Refactor migration to process more data
What does this MR do and why?
Related to #351381 (closed)
Background
Following up from !109379 (merged) and !107730 (merged) after more testing in staging.
Note: Advanced Search migrations are currently paused in production via a feature flag
In staging, the migration is taking too long to run due to a few reasons:
- there are projects in the index that are not found in the database
- many of those projects contains a small number of files (10-20 files)

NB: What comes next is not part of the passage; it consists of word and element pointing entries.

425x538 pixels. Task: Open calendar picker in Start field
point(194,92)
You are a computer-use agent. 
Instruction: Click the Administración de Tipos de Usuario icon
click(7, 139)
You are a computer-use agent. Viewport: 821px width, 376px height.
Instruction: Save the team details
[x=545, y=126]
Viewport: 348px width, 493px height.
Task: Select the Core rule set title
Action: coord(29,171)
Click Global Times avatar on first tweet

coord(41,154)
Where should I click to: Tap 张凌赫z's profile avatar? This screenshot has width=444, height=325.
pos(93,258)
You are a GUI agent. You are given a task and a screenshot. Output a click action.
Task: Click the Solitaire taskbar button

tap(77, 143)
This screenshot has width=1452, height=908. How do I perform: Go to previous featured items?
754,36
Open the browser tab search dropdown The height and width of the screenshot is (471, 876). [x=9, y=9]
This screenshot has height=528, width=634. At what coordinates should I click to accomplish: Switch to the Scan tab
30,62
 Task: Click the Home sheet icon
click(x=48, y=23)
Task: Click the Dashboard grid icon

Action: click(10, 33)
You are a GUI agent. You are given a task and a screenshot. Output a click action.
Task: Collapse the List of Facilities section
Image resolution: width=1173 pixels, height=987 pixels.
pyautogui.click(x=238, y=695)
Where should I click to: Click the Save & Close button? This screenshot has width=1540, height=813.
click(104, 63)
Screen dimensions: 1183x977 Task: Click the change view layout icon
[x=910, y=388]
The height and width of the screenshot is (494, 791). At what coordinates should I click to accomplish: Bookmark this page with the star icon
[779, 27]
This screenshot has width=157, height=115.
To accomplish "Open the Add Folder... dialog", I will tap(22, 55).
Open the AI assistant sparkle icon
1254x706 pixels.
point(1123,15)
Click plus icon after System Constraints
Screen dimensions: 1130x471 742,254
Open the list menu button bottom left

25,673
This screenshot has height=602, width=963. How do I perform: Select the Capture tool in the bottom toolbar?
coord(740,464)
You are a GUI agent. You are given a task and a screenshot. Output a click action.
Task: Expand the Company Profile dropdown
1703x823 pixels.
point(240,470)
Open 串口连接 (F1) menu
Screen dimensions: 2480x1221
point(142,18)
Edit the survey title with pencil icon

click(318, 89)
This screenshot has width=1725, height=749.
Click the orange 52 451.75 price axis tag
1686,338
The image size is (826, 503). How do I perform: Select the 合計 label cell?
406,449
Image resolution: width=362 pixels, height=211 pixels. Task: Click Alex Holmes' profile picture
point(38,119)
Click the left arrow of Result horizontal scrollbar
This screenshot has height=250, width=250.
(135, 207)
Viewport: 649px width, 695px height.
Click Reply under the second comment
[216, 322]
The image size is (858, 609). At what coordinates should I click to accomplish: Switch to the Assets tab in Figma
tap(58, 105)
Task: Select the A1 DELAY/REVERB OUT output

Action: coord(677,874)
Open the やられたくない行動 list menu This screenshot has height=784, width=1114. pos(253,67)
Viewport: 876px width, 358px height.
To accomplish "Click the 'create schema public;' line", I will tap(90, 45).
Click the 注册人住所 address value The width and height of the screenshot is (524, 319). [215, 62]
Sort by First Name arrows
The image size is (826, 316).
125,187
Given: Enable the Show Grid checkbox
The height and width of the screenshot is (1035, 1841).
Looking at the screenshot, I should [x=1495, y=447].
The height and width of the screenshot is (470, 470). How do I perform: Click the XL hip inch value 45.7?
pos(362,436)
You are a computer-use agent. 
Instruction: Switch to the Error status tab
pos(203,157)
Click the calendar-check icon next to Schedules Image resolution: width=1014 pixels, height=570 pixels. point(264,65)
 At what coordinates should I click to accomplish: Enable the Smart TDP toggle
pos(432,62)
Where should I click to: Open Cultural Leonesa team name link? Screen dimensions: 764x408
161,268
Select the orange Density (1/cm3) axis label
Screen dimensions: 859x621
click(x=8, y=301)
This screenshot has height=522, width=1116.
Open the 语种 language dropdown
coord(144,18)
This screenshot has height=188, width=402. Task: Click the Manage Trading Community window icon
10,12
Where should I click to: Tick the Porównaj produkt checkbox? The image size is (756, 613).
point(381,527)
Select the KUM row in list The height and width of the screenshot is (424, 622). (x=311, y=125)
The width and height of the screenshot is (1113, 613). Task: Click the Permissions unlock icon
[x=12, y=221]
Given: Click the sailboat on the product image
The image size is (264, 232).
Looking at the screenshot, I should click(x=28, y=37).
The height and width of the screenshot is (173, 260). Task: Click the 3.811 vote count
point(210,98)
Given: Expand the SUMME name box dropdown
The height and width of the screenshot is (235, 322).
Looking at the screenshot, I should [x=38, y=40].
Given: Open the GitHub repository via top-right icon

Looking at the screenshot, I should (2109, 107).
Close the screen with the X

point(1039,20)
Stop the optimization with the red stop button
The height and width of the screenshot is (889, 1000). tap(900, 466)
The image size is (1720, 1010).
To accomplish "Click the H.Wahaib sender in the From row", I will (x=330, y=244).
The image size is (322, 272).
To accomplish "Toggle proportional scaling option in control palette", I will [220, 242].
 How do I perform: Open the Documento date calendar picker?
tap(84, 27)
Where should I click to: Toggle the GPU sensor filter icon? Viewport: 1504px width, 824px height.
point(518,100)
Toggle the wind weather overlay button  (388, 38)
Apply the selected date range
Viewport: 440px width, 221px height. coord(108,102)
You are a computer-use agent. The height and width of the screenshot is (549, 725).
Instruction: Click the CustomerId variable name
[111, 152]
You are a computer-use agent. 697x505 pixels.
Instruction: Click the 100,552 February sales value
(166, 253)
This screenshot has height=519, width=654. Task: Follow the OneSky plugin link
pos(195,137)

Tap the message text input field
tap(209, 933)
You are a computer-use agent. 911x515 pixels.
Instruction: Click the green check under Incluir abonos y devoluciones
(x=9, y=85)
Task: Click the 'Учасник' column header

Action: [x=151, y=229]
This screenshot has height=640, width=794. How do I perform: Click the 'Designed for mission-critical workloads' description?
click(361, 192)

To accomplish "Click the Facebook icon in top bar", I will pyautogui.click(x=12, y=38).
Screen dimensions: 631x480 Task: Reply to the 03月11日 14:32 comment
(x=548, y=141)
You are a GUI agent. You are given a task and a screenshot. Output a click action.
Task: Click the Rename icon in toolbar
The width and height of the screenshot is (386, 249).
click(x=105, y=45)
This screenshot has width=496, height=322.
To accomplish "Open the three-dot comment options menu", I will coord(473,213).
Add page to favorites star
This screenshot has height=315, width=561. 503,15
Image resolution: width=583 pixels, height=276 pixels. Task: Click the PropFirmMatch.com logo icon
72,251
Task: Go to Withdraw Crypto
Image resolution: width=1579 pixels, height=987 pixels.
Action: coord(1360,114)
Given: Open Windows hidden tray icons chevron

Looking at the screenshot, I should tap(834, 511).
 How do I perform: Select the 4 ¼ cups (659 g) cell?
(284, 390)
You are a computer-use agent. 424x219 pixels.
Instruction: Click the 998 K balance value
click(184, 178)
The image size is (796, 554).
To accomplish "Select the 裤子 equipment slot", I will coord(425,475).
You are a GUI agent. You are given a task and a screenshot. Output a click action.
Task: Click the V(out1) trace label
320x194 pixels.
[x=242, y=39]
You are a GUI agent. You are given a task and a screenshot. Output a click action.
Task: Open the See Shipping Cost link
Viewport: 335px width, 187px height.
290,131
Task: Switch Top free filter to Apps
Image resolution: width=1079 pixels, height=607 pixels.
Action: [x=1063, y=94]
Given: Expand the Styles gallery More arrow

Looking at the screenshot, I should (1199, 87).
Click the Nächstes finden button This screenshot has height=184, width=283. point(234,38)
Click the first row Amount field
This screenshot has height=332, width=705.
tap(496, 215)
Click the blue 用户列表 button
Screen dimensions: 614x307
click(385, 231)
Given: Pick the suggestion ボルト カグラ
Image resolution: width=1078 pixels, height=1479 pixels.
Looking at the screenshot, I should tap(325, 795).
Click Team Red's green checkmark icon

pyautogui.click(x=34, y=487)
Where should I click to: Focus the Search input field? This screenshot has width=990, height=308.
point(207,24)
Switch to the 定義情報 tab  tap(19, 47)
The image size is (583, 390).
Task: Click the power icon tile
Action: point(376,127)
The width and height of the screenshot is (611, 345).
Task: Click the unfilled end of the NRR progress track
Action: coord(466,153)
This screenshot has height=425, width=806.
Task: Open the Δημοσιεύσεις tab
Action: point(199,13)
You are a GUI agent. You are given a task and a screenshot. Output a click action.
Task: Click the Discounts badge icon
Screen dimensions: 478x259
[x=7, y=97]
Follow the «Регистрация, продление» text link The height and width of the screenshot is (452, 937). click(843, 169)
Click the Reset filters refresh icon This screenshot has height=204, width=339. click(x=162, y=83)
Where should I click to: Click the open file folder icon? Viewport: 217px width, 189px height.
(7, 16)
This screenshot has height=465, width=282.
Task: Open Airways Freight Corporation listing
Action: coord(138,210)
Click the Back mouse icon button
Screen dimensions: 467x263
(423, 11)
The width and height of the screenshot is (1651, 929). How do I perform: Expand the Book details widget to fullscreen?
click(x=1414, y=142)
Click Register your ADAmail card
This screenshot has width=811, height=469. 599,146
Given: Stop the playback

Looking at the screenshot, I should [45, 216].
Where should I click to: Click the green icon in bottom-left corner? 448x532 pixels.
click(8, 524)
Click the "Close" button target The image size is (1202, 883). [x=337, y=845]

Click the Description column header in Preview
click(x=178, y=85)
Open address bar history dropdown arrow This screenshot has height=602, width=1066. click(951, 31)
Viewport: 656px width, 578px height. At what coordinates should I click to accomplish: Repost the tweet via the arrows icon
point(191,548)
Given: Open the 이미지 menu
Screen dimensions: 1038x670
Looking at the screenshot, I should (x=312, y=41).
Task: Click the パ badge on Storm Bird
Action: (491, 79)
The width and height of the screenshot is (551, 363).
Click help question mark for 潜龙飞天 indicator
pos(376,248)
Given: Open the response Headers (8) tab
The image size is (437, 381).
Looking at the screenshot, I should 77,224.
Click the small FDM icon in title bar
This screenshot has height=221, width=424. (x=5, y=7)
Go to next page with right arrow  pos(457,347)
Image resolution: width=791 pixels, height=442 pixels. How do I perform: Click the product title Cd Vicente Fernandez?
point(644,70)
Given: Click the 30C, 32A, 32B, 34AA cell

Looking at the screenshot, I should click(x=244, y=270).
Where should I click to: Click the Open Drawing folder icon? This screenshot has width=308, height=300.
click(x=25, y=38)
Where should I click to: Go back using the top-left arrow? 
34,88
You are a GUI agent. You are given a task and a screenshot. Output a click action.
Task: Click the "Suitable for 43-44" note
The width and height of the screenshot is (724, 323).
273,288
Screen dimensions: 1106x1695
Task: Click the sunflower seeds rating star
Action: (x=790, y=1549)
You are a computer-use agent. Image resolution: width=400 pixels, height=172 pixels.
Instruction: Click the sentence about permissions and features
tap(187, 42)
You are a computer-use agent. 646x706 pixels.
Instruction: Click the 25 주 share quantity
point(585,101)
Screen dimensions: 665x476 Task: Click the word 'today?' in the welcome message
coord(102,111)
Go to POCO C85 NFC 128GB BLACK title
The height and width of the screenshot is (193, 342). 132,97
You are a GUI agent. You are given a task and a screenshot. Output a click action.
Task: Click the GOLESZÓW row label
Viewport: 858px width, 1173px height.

- the migration only processes 1 project every 45 seconds
At the current rate, staging will not finish for a long time and I'm unsure of whether this issue with database deleted projects exists in production (I suspect it does). The deleted projects are automation projects created from QA and I'll be opening up another issue to look into what is happening there.
Changes
This MR aims to speed up the migration by:
- reducing the throttle to 5 seconds, running more often will allow us to process data faster
- run up to 100 projects at once
- change to tracking multiple tasks in the migration_state along with the associated project_id
Screenshots or screen recordings
N/A
How to set up and validate locally
Elasticsearch query to remove migration from migrations index
URL: DELETE http://localhost:9200/gitlab-development-migrations/_doc/20221221110300
Elasticsearch query to remove traversal_ids from documents
URL: POST http://localhost:9200/gitlab-development/_update_by_query?wait_for_completion=true&refresh=true
{
"script": "ctx._source.remove('traversal_ids');",
"query": {
"bool": {
"must": {
"terms": {
"type": [
"wiki_blob",
"blob"
]
}
}
}
}
}
Elasticsearch query to count documents missing traversal_ids
URL: GET http://localhost:9200/gitlab-development/_count
{
"query": {
"bool": {
"must_not": {
"exists": {
"field": "traversal_ids"
}
},
"must": {
"terms": {
"type": [
"wiki_blob",
"blob"
]
}
}
}
}
}
- setup gdk for Elasticsearch and make sure the indexes are created and populated
- stop rails-background-jobs to make sure the cron worker doesn't process the migration for you
gdk stop rails-background-jobs
- remove all of the existing traversal_ids from the index (see
Elasticsearch query to remove traversal_ids from documents
above) - check that there are blob and wiki_blob documents missing traversal_ids (see
Elasticsearch query to count documents missing traversal_ids
above) - delete the migration record from the migrations index if it exists (see
Elasticsearch query to remove migration from migrations index
above) - start rails console and manually run the migration worker
Elastic::MigrationWorker.new.perform
- monitor the
elasticsearch.log
file for progress. you will need to run this a bunch to fully walk through all of the projects in your index (it may be a lot) - check the migration document to make sure it gets updated with tracking details
GET http://localhost:9200/gitlab-development-migrations/_doc/20221221110300
- you can start rails-background-jobs back up and let it automatically finish once you are satisfied
MR acceptance checklist
This checklist encourages us to confirm any changes have been analyzed to reduce risks in quality, performance, reliability, security, and maintainability.
-
I have evaluated the MR acceptance checklist for this MR.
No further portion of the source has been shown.